• _Work to be completed_:
Print all records exactly, pictures left out.

╭─ Provided data

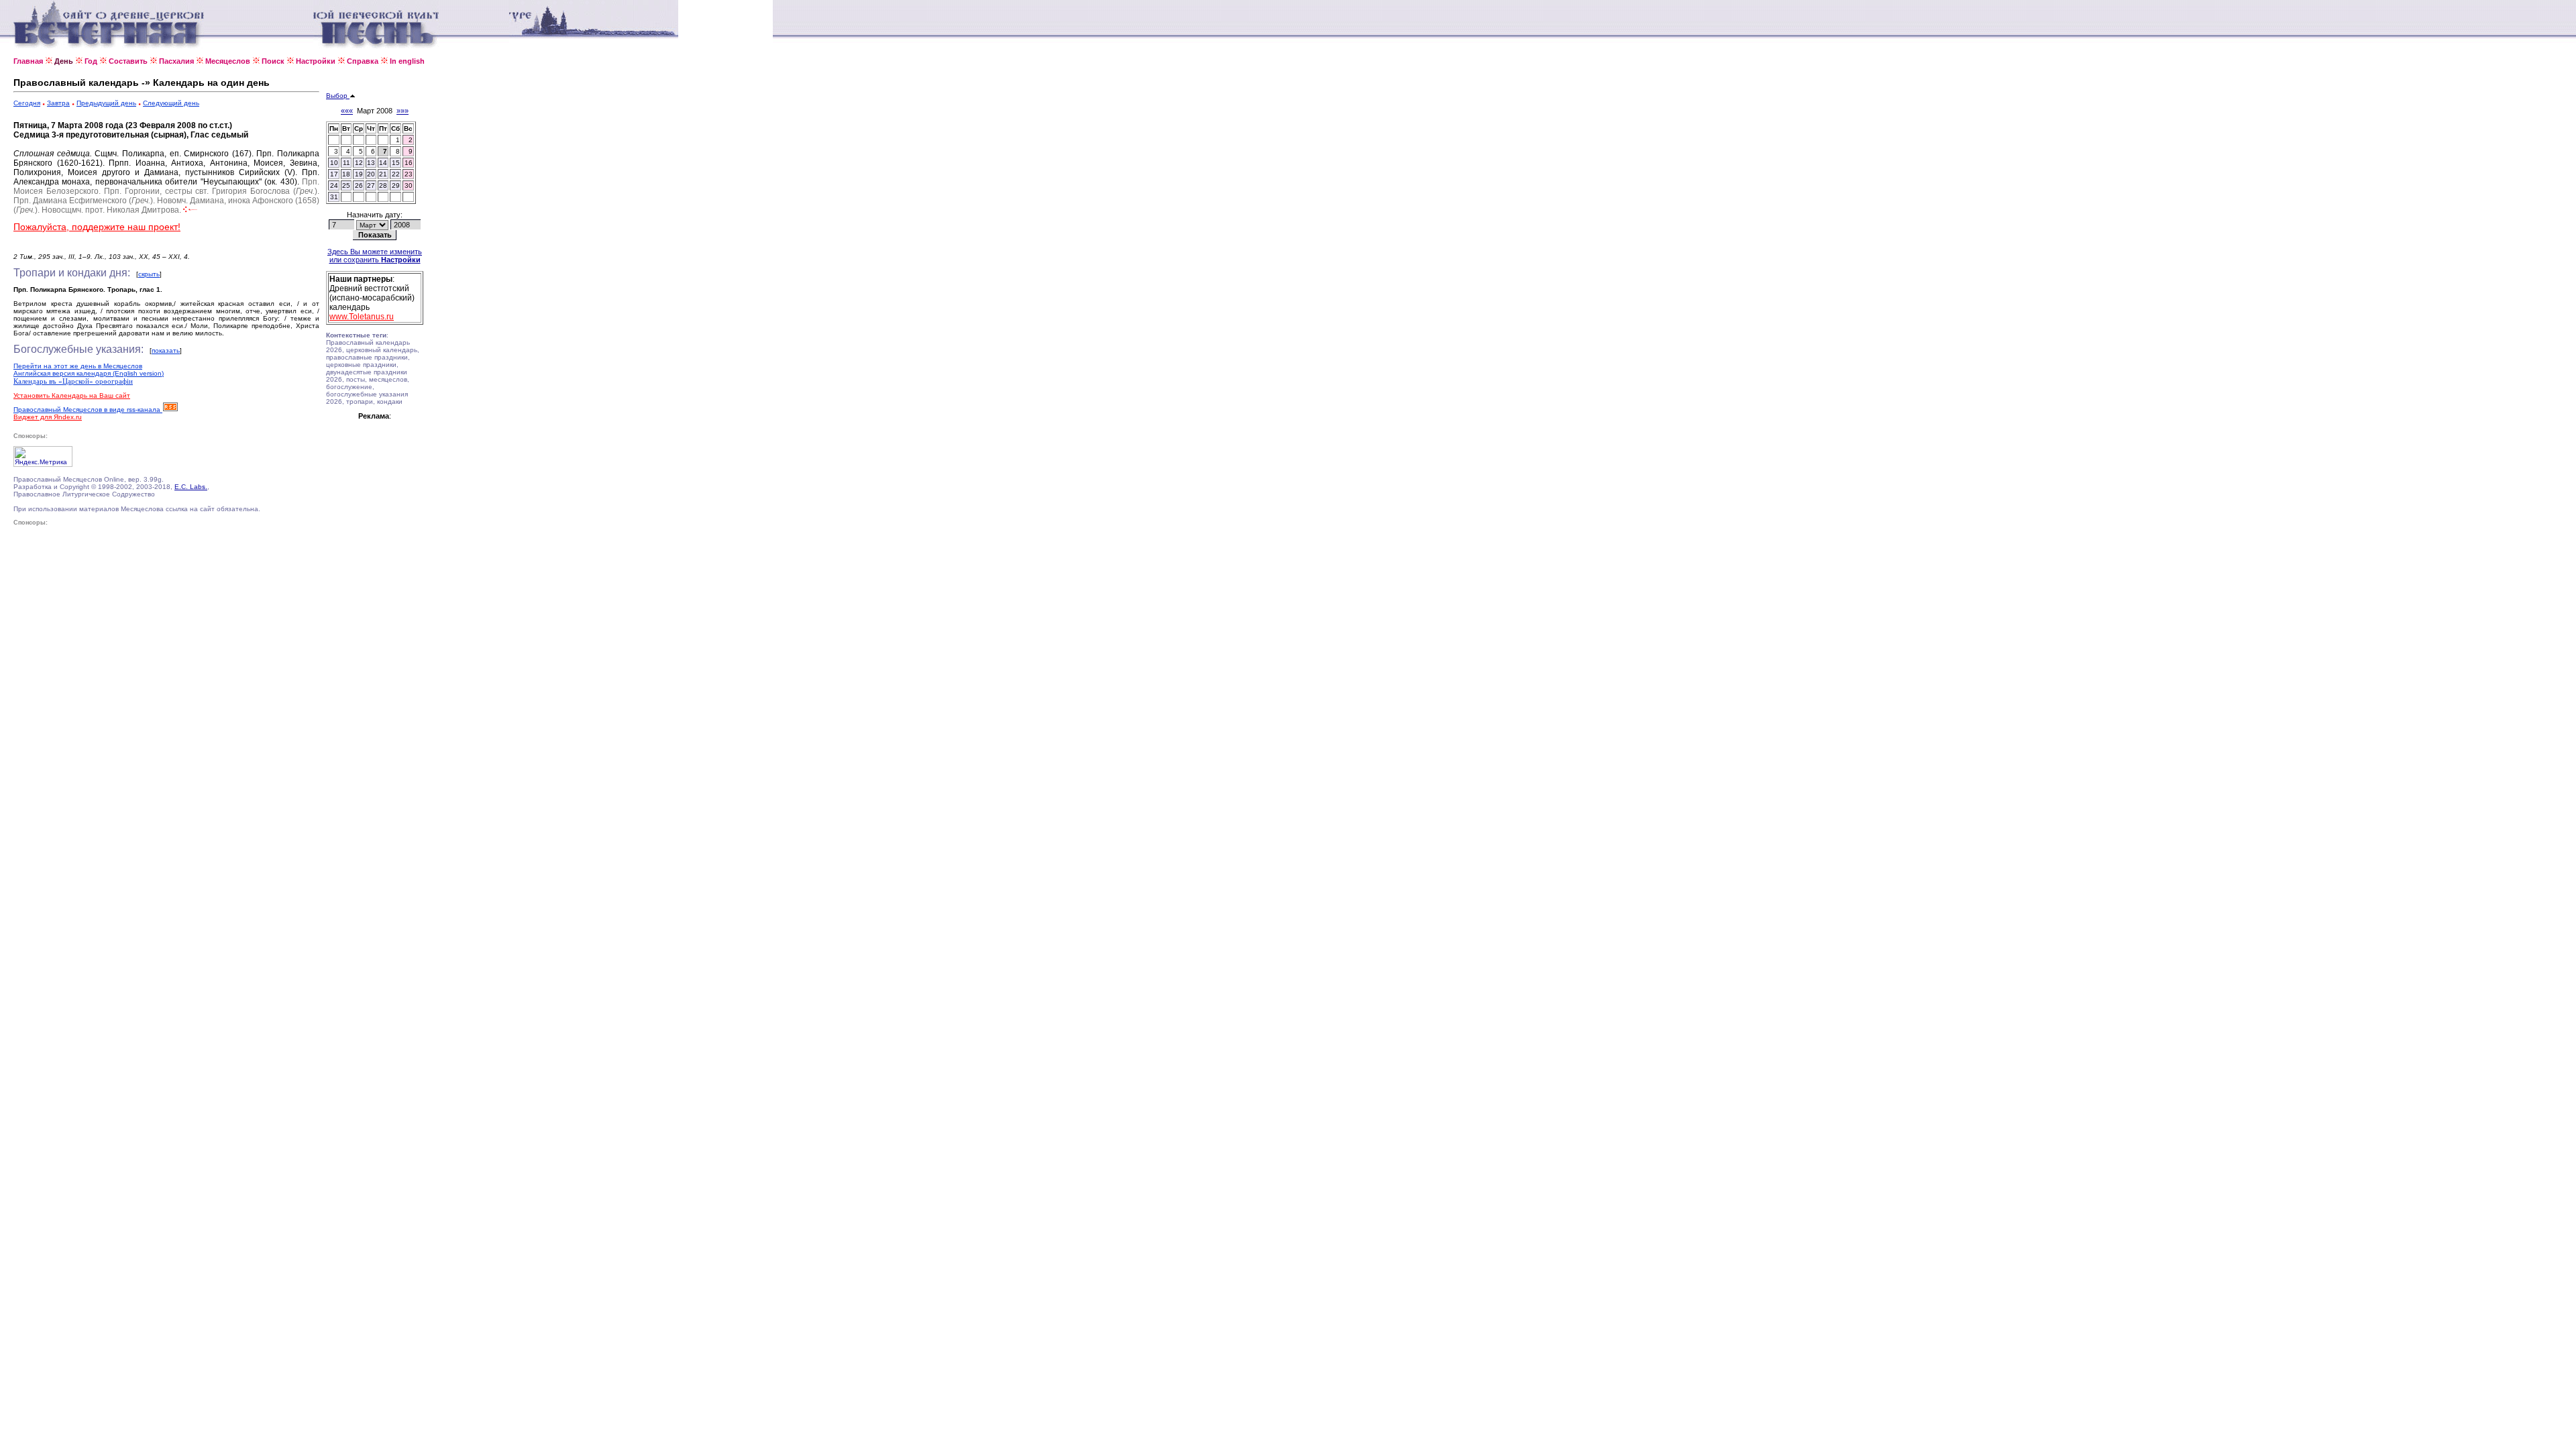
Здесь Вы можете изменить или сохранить (374, 256)
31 (334, 197)
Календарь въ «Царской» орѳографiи (73, 381)
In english (407, 61)
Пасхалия (176, 61)
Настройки (315, 61)
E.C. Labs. (190, 486)
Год (91, 61)
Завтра (58, 103)
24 (334, 185)
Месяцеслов (227, 61)
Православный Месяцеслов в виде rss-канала (87, 409)
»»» (402, 111)
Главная (28, 61)
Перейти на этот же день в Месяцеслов (77, 366)
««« (347, 111)
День (63, 61)
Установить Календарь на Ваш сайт (71, 395)
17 (334, 174)
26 (359, 185)
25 (346, 185)
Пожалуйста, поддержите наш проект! (96, 226)
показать (166, 350)
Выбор (338, 95)
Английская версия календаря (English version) (88, 373)
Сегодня (26, 103)
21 (383, 174)
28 (383, 185)
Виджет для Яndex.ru (47, 417)
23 (409, 174)
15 (396, 162)
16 (409, 162)
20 (371, 174)
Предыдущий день (106, 103)
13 (371, 162)
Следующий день (171, 103)
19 (359, 174)
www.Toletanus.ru (361, 316)
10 (334, 162)
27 (371, 185)
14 (383, 162)
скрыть (149, 274)
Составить (128, 61)
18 (346, 174)
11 (346, 162)
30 (409, 185)
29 (396, 185)
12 (359, 162)
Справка (362, 61)
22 (396, 174)
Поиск (273, 61)
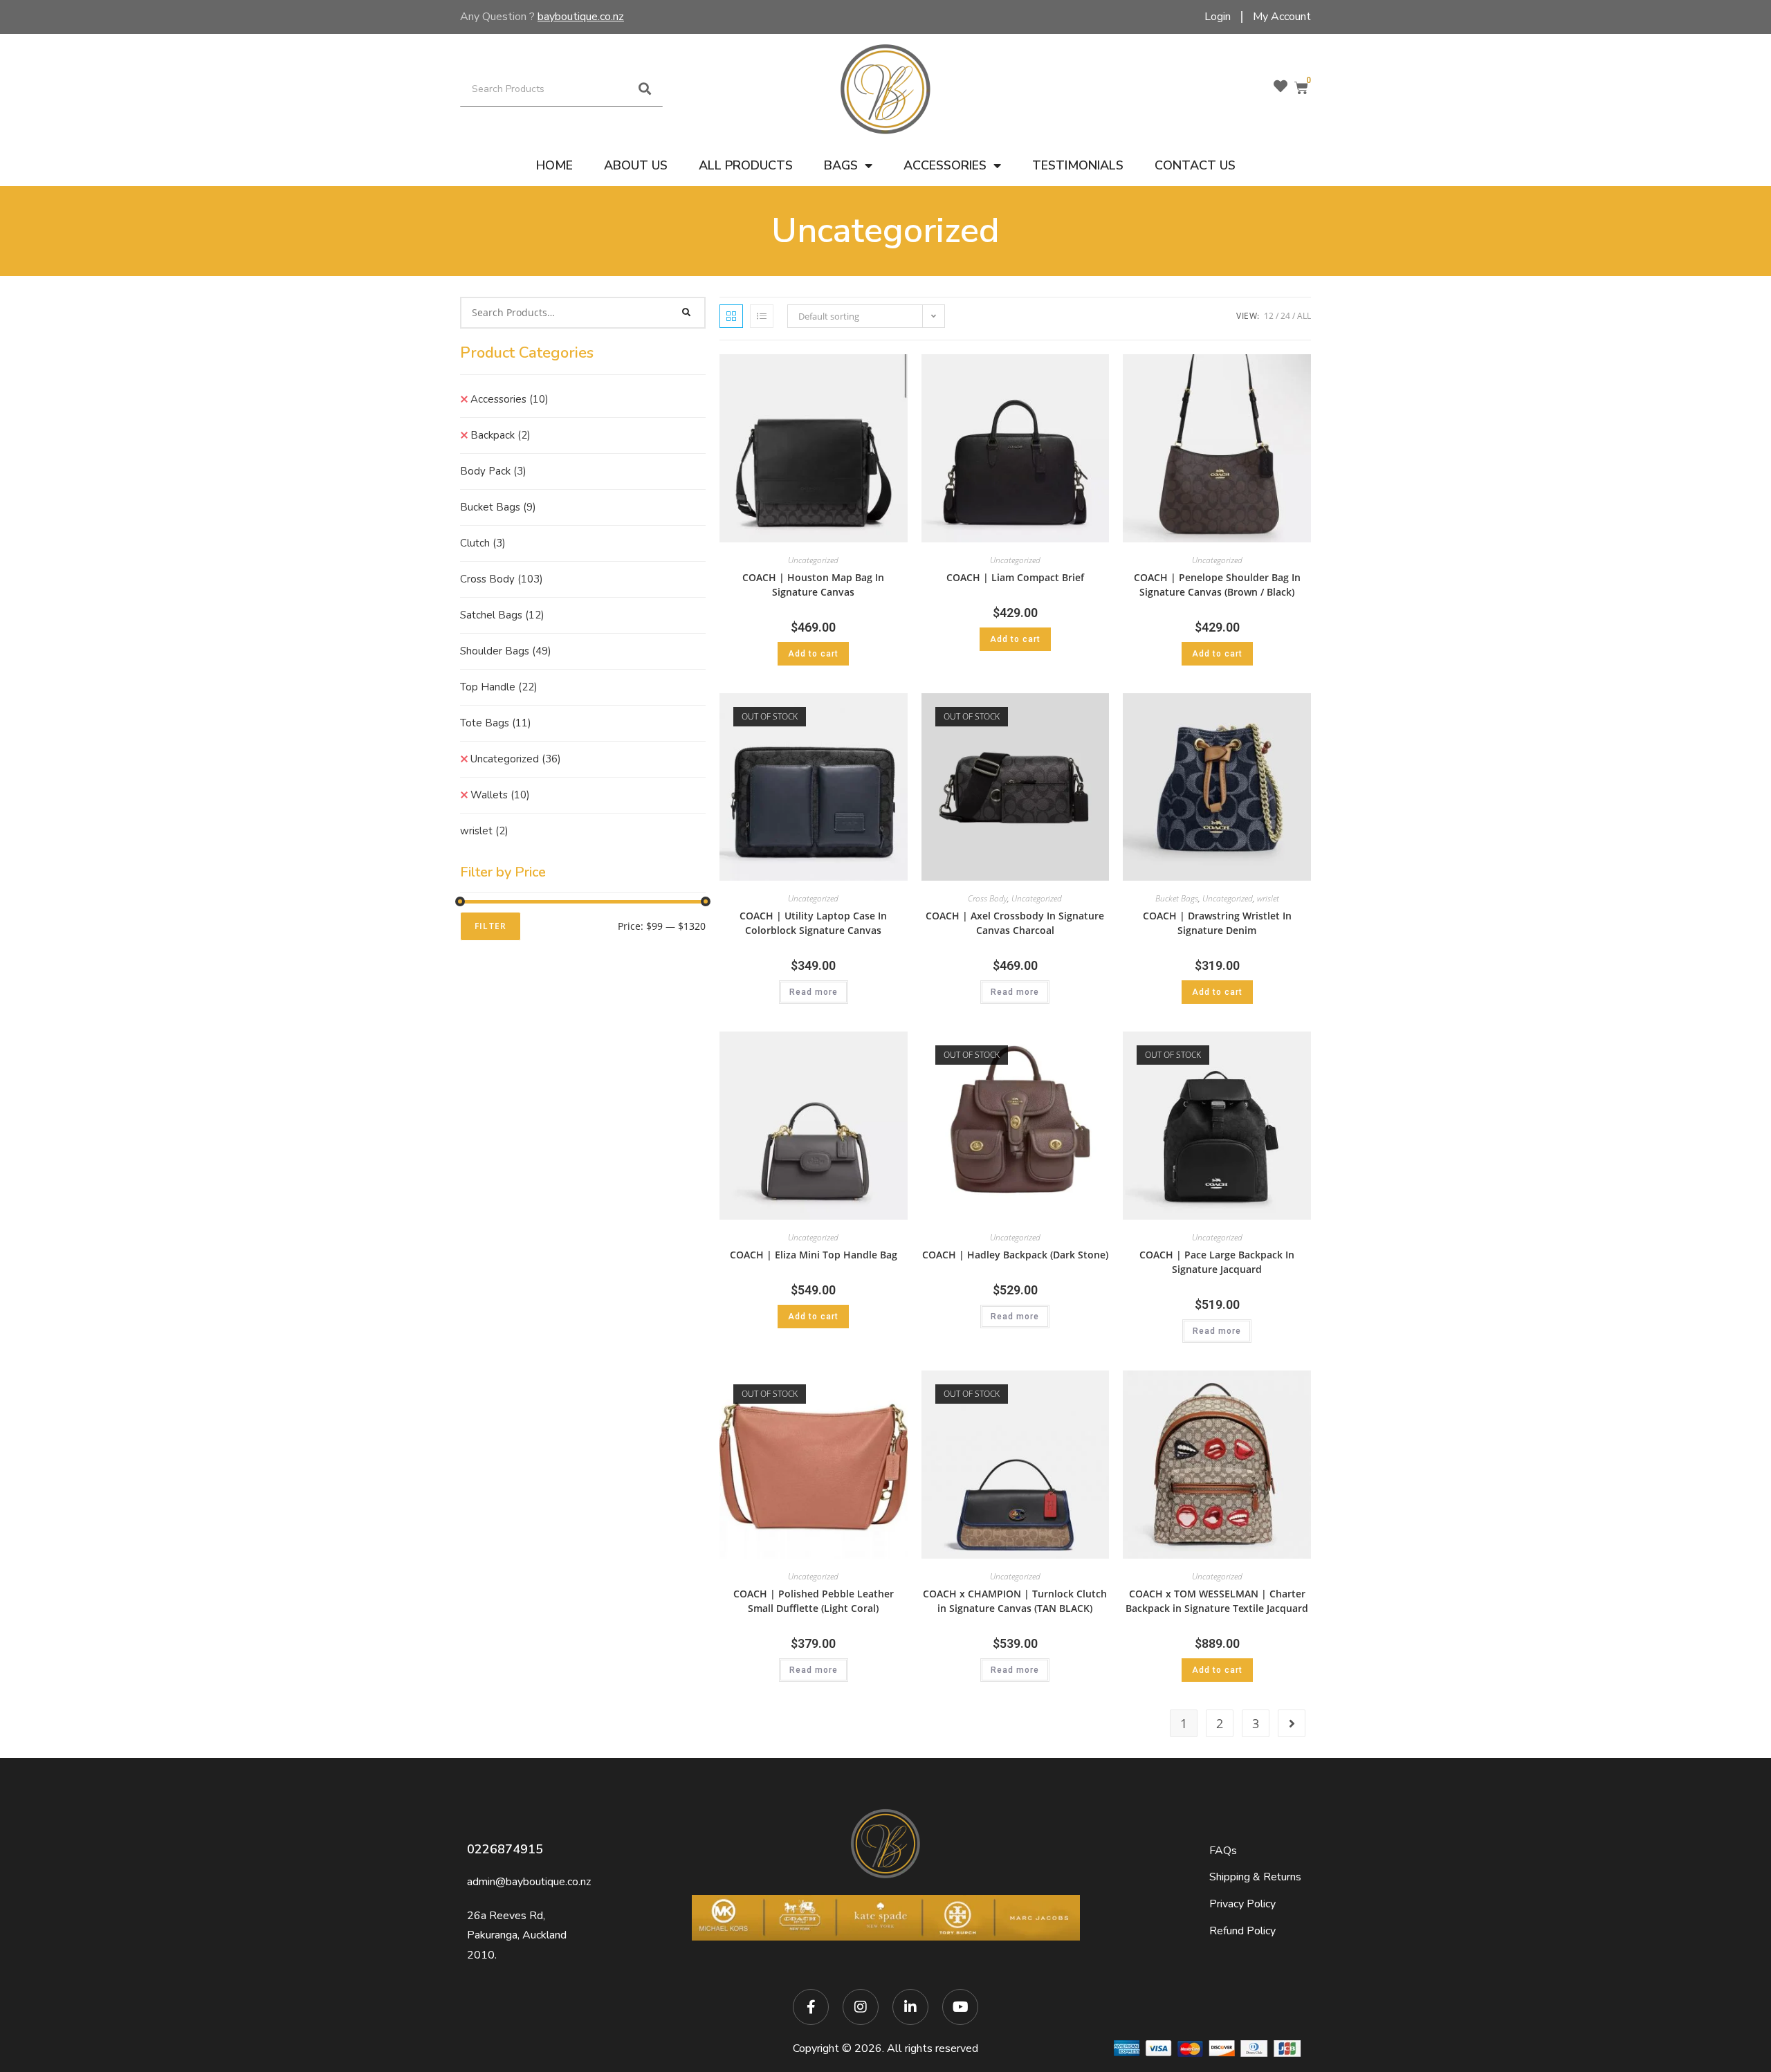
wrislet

╰─

• _Exercise result_:
Здесь Вы можете изменить или сохранить (374, 256)
31 (334, 197)
Календарь въ «Царской» орѳографiи (73, 381)
In english (407, 61)
Пасхалия (176, 61)
Настройки (315, 61)
E.C. Labs. (190, 486)
Год (91, 61)
Завтра (58, 103)
24 (334, 185)
Месяцеслов (227, 61)
Православный Месяцеслов в виде rss-канала (87, 409)
»»» (402, 111)
Главная (28, 61)
Перейти на этот же день в Месяцеслов (77, 366)
««« (347, 111)
День (63, 61)
Установить Календарь на Ваш сайт (71, 395)
17 (334, 174)
26 (359, 185)
25 (346, 185)
Пожалуйста, поддержите наш проект! (96, 226)
показать (166, 350)
Выбор (338, 95)
Английская версия календаря (English version) (88, 373)
Сегодня (26, 103)
21 (383, 174)
28 (383, 185)
Виджет для Яndex.ru (47, 417)
23 (409, 174)
15 (396, 162)
16 (409, 162)
20 (371, 174)
Предыдущий день (106, 103)
13 (371, 162)
Следующий день (171, 103)
19 (359, 174)
www.Toletanus.ru (361, 316)
10 (334, 162)
27 (371, 185)
14 (383, 162)
скрыть (149, 274)
Составить (128, 61)
18 (346, 174)
11 (346, 162)
30 (409, 185)
29 (396, 185)
12 (359, 162)
Справка (362, 61)
22 (396, 174)
Поиск (273, 61)
wrislet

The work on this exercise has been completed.